Aunque hace cuarenta años que no me afeito, cada mañana me miro al espejo para reconocer a "ese hombre que siempre va conmigo", para no perderle la pista, para saber de sus cosas. Últimamente lo he notado algo cansado y he descubierto que le han salido unas indisimulables canas en la barba y el bigote que ha encajado con naturalidad y una cierta coquetería que tal vez ya no esté en condiciones de permitirse.

Esta mañana, frente al espejo, he tratado de averiguar qué aspecto tendrá ese hombre a los setenta años, la edad a la que quiere la patronal que se jubile. No me ha gustado lo que he visto.

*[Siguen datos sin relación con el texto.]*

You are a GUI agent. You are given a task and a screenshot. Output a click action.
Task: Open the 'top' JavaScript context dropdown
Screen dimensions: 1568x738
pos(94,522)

Además de lo paradójico que resulta que los empresarios quieran que trabajemos hasta los setenta años pero se nieguen a contratar a nadie con más de cuarenta y cinco, no sé qué rentabilidad piensan sacar de todo esto, dónde está el beneficio. A los setenta ya no está uno, salvo gloriosas excepciones, en lo mejor de sus facultades, y quizás acabe siendo más costoso resistir que retirarse.

Yo quería que la vejez me encontrase gastando en la playa las mañanas, buscando al niño que fui y se quedó en el rebalaje para siempre, contando las olas que cuentan el tiempo. El pasado tiene las manos frías, pero llega un día que ya no duele tanto y uno hace las paces consigo mismo.

Yo a los setenta me imaginaba las tardes bajo el sol tibio que se colase por la ventana, reencontrando la amistad con mis viejos libros. Tenía casi definida una ruta de relecturas, una especie de regreso al pasado a través de la literatura, una vuelta a la semilla que aún no sé con qué empezaría pero que seguramente terminaría en Tom Sawyer, en una balsa río abajo, una tarde cualquiera. Quería que la vejez me encontrase allí, atrincherado entre las páginas que me han hecho el hombre que soy, no en una mesa de oficina, arrastrando mis achaques, atento siempre a las iniquidades del mundo laboral, a sus trampas, a sus zancadillas.

No sé si a los setenta tendré aún ganas de juntar algunas palabras, hacer que se encuentren, que abran ventanas en la niebla. Puede que sí, que por las noches, cuando se hiciera el silencio, sin la carga y la premura del madrugón, las dejase salir poco a poco, sin prisas ya y sin ambiciones, para enseñarlas a jugar.

Yo esperaba haberme ganado eso después de toda una vida trabajando. Bien mirado, tampoco pedía tanto, simplemente que me dejasen ir cuando aún podía salir por mi propio pie y no con los pies por delante.